■ Set task:
Find each line in the entries below that contains the word "height" and copy those lines; case counts.

■ Data for the task:

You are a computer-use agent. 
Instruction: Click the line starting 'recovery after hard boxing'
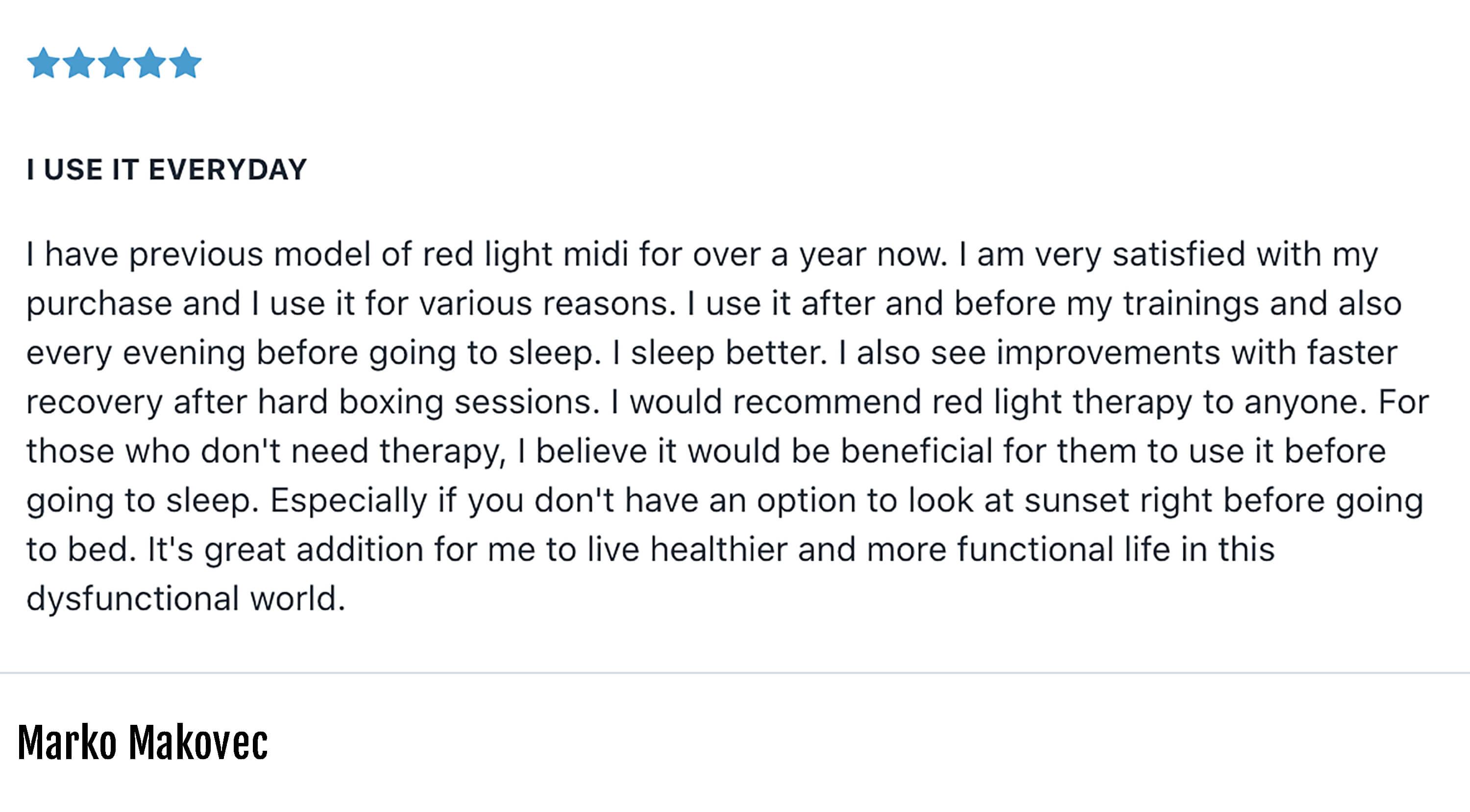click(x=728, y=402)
...
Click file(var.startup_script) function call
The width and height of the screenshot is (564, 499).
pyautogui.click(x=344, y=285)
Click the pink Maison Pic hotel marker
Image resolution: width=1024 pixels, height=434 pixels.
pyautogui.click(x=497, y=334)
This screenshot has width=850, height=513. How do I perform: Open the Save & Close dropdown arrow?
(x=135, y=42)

■ The reply:
The width and height of the screenshot is (564, 499).
Image resolution: width=1024 pixels, height=434 pixels.
This screenshot has width=850, height=513. How do I perform: Open the Save & Close dropdown arrow?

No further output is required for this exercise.